In another study of 390 adults with and 190 without cardiovascular disease (CVD) risk factors that aimed to determine which factors predict recall of lifestyle advice, those with CVD risk factors, men and older participants were the most likely to recall that they had been given lifestyle advice (Little et al, 1999). Those able to recall lifestyle advice were more likely to report a healthier current lifestyle than those who could not recall lifestyle advice. It is of concern that 30–50% of responders who reported an unhealthy lifestyle were unaware that it was unhealthy. This study included adults from a wide range of socioeconomic backgrounds. Even in high-risk individuals, recollection of lifestyle advice can be poor. In a study of over 3000 people who had been hospitalised with heart failure and received lifestyle advice during their admission, only 46% of them could recall receiving the lifestyle advice (Lainscak et al, 2007). 

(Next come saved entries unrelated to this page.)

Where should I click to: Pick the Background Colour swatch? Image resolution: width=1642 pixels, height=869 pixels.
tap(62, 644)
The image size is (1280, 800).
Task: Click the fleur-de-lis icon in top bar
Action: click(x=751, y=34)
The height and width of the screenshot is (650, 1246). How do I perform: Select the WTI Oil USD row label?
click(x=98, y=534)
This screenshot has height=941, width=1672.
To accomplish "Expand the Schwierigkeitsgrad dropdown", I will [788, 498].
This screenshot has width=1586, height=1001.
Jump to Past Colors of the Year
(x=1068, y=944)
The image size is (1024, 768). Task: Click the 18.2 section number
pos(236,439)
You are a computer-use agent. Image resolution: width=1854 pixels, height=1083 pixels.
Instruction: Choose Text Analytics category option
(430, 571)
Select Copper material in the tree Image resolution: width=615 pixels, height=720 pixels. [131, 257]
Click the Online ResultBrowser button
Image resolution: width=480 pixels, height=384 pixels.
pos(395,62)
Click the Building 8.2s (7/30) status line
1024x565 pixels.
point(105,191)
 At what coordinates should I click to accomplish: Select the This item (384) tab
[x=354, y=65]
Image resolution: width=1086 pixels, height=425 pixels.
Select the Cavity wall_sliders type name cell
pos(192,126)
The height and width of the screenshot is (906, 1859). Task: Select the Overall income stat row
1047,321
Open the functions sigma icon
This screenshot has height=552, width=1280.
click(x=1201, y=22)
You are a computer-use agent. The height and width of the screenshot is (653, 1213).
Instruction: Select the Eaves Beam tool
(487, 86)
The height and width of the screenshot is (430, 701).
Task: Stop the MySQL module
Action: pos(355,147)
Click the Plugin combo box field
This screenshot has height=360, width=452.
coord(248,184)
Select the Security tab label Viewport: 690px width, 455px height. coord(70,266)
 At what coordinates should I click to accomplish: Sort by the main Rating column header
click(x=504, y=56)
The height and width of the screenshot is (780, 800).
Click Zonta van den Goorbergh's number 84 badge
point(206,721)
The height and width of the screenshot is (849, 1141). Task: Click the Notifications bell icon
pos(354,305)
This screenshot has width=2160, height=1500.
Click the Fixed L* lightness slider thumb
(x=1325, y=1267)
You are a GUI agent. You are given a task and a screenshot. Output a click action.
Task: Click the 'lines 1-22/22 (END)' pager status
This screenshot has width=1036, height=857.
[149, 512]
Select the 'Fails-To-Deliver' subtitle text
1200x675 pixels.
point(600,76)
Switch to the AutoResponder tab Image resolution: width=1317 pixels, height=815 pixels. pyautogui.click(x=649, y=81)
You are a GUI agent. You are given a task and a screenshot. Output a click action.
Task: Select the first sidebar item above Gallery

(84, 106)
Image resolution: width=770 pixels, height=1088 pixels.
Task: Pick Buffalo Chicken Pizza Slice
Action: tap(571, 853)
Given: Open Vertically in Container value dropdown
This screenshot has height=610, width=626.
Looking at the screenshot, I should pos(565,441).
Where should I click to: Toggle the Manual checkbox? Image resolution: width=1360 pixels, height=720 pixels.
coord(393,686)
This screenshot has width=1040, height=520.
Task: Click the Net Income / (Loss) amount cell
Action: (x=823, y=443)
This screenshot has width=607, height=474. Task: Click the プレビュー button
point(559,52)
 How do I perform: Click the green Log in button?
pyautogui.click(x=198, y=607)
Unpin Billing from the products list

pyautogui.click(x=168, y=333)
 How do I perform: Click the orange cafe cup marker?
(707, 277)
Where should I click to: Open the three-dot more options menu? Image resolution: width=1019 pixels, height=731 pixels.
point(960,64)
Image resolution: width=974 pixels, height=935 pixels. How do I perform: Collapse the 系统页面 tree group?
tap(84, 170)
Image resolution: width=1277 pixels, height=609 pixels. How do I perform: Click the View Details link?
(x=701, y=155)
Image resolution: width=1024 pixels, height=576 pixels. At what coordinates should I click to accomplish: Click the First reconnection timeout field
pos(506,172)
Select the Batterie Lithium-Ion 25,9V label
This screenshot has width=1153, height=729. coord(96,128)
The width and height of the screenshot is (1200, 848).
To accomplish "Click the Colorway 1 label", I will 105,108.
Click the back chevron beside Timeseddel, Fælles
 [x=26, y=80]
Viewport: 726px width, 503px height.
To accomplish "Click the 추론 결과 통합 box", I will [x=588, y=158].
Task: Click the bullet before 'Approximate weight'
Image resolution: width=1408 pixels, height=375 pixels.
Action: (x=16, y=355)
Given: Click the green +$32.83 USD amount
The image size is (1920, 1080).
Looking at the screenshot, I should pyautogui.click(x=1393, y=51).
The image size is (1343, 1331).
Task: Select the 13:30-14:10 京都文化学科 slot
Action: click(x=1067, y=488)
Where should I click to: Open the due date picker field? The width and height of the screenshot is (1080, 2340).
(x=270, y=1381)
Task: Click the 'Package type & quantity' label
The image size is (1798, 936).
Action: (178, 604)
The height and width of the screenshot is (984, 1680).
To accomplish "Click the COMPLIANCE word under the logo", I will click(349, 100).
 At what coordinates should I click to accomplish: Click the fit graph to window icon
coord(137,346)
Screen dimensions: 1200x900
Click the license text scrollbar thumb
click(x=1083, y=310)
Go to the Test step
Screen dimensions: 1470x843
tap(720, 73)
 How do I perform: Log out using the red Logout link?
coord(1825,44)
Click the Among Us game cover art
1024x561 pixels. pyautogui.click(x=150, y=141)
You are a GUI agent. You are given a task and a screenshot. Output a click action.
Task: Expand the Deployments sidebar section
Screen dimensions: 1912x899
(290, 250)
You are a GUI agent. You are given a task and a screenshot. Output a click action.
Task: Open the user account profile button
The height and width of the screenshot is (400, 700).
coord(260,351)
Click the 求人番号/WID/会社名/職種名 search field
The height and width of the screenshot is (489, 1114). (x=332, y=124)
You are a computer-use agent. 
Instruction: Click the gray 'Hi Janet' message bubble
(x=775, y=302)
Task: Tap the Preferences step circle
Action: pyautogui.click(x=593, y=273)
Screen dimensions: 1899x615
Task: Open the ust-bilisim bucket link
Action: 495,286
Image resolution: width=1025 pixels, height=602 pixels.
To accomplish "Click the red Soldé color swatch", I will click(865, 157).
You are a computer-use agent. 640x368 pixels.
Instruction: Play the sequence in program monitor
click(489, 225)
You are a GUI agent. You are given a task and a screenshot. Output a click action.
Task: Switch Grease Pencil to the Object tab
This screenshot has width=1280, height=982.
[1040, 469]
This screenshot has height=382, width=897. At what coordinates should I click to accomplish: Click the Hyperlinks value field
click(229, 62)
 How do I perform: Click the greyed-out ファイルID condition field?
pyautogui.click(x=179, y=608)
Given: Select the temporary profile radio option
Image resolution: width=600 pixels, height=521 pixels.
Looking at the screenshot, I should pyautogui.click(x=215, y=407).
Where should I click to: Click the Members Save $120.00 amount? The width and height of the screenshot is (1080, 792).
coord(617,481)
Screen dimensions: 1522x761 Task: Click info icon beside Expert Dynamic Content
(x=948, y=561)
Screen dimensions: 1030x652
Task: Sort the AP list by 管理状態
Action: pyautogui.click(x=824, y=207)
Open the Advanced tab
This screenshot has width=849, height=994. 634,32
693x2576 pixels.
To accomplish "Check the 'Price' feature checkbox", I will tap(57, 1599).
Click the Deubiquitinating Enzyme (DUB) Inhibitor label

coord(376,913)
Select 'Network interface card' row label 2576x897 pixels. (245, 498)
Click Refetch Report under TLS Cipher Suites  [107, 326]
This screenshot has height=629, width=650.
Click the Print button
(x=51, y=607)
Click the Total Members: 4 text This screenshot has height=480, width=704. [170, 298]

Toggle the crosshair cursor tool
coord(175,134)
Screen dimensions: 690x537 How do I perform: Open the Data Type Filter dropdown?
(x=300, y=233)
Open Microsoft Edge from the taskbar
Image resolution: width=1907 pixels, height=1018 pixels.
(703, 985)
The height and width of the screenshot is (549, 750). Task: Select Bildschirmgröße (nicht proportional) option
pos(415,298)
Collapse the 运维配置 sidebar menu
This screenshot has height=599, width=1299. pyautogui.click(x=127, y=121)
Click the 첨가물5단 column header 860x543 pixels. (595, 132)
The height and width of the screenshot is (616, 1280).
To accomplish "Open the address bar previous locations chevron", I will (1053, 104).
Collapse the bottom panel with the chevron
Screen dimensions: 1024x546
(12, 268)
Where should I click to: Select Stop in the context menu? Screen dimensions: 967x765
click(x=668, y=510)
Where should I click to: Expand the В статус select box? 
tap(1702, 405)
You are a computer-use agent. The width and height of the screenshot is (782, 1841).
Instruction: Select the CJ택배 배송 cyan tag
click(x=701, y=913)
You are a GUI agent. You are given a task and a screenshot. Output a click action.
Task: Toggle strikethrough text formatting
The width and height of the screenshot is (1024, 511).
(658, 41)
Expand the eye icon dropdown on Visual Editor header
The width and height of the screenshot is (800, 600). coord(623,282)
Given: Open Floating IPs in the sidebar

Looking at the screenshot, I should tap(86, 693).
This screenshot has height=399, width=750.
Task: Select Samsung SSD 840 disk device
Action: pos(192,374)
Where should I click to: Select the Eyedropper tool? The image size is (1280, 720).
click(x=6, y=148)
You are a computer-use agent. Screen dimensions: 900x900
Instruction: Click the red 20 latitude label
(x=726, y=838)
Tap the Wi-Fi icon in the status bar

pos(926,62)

These studies confirm that while much effort has been expended on increasing the health of the nation and increasing awareness of what constitutes a healthy lifestyle, there remains a significant proportion of the population who are unaware of rudimentary health messages (the benefits of not smoking, participating in physical activity, eating a low-fat, high-fibre diet containing plenty of fruit and vegetables and consuming alcohol in moderation). In view of these findings, it is important that research continues to be conducted to investigate approaches to educating the population about healthy behaviours.

Conclusion
As diseases such as obesity and type 2 diabetes continue to increase in prevalence they present a growing challenge to 21st Century healthcare professionals. The pathophysiology and therapeutic options for these conditions are increasingly well understood. Modifiable lifestyle factors such as smoking, diet, alcohol and exercise would appear to be more straightforward targets for intervention. Despite the shortcomings of the available data as one of the studies concludes (Lancaster et al, 1999), brief lifestyle advice may result in some benefits in particular groups of people and rarely results in adverse outcomes. It can be used as a useful adjunct in clinical care. It is, however, clear that insufficient data exist to champion this method at the expense of other more evidence-based interventions.